Server-i alem efendimiz ile Ebu Bekr, hicret ettiklerinde çocuklarını Mekkede bırakmışlardı. Hatice validemizin vefatından bir sene sonra Ayşe ile Mekkede nişanlanmışlardı. İmam-ı Buharinin rivayet ettiği hadiste, Ayşe buyurdu ki: Resulallah efendimiz bana; “Ey Ayşe! Sen, bana iki kere rüyamda gösterilmiştin. Galiba ben, yeşil ipekli bir kumaş parçasında senin resmini görmüştüm de bana; “Bu resmin sahibi müstakbel zevcendir” denilmişti” buyurdu. Bu rüyadan sonra Peygamber efendimizle Ayşe validemiz nişanlanmışlardı. Fakat, düğün hemen yapılmamıştı. Bunu, Ayşe validemiz şöyle anlattılar:
“Resulallah Medineye hicret ettiği zaman, bizi ve kızlarını Mekkede bırakmıştı. Medineyi şereflendirince, azadlı kölesi Zeyd bin Harise ile Ebu Rafii, iki deve ve ihtiyaçları olabilecek şeyleri satın almak üzere 500 dirhem harçlıkla bize gönderdi. Babam da, Abdullah bin Üreykıtı iki-üç deve ile onların yanına katıp, annemi, beni ve kız kardeşim Esmayı develere bindirerek göndermesini, kardeşim Abdullaha mektup yazarak emretti. Ben, annem Ümmü Ruman ve Resulallahın kerimelerinden Zeyneb, hep birlikte yola çıktık. Kubeyd mevkiine vardığımızda, Zeyd, 500 dirhemle üç deve daha satın aldı. Kafileye Talha bin Ubeydullah da katıldı. Mina mevkiinden Beyd denilen yere ulaştığımız zaman, benim devem kaçtı. Ben, mahmilin içindeydim. Annem de yanımdaydı. Annem; “Eyvah kızcağızım, eyvah gelinciğim!” diyerek çırpınıyordu. Allah, devemize sükunet verdi ve bizi kurtardı. Nihayet Medineye geldik. Ben, babamın ev halkı ile birlikte indim.”
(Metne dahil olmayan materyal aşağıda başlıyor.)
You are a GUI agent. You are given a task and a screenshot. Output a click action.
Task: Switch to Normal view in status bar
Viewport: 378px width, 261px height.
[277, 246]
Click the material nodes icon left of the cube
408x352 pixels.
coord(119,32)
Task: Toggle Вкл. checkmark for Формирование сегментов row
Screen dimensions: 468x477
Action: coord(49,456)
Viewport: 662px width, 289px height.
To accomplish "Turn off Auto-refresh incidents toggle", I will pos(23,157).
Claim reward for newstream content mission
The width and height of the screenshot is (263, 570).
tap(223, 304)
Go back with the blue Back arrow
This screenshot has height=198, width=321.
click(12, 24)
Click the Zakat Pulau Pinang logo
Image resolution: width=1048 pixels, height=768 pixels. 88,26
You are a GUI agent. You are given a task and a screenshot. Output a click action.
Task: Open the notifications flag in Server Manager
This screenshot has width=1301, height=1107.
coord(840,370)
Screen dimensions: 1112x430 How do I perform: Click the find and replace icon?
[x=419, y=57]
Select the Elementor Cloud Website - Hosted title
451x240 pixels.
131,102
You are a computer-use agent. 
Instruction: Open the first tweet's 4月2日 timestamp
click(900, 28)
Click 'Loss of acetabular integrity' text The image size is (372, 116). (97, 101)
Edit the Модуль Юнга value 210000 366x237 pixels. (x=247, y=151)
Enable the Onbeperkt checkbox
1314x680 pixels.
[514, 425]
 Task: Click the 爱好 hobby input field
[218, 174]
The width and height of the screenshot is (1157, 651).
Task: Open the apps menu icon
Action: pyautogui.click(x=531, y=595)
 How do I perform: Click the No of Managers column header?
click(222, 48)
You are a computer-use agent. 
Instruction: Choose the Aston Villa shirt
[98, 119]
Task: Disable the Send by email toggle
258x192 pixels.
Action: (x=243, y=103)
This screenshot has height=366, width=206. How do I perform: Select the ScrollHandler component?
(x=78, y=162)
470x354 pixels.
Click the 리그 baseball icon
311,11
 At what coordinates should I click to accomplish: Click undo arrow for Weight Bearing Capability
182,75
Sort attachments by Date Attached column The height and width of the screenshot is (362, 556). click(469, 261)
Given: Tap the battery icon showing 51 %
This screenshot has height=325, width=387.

Resulallah efendimizin ev halkı, odalarının önünde indi. Ayşe validemiz, babası Ebu Bekrin evinde bir müddet ikamet buyurdular. Ebu Bekir , bir gün Server-i alem efendimize; “Ya Resulallah! Ehlinle evlenmekten seni alıkoyan nedir?” diye sordu. Resulallah; “Mehirdir” buyurdu. Ebu Bekr, Resulallaha mehr parası gönderdi. Bunun üzerine Ayşe validemizin düğünü oldu. O zaman Peygamber efendimiz ellibeş yaşında idiler. Ayşe validemiz, çok zeki ve kabiliyetli olup, hadiseleri anında şiir halinde söyleyebilirlerdi. Öğrendiği ve ezberlediği bir şeyi katiyyen unutmazdı. Çok akıllı, zeki, alime, edibe, afife ve saliha idi. Hafızası pek kuvvetli olduğu için, Eshab-ı kiram, bir çok şeyleri ondan sorup öğrenirdi. ayet-i kerime ile medh edildi.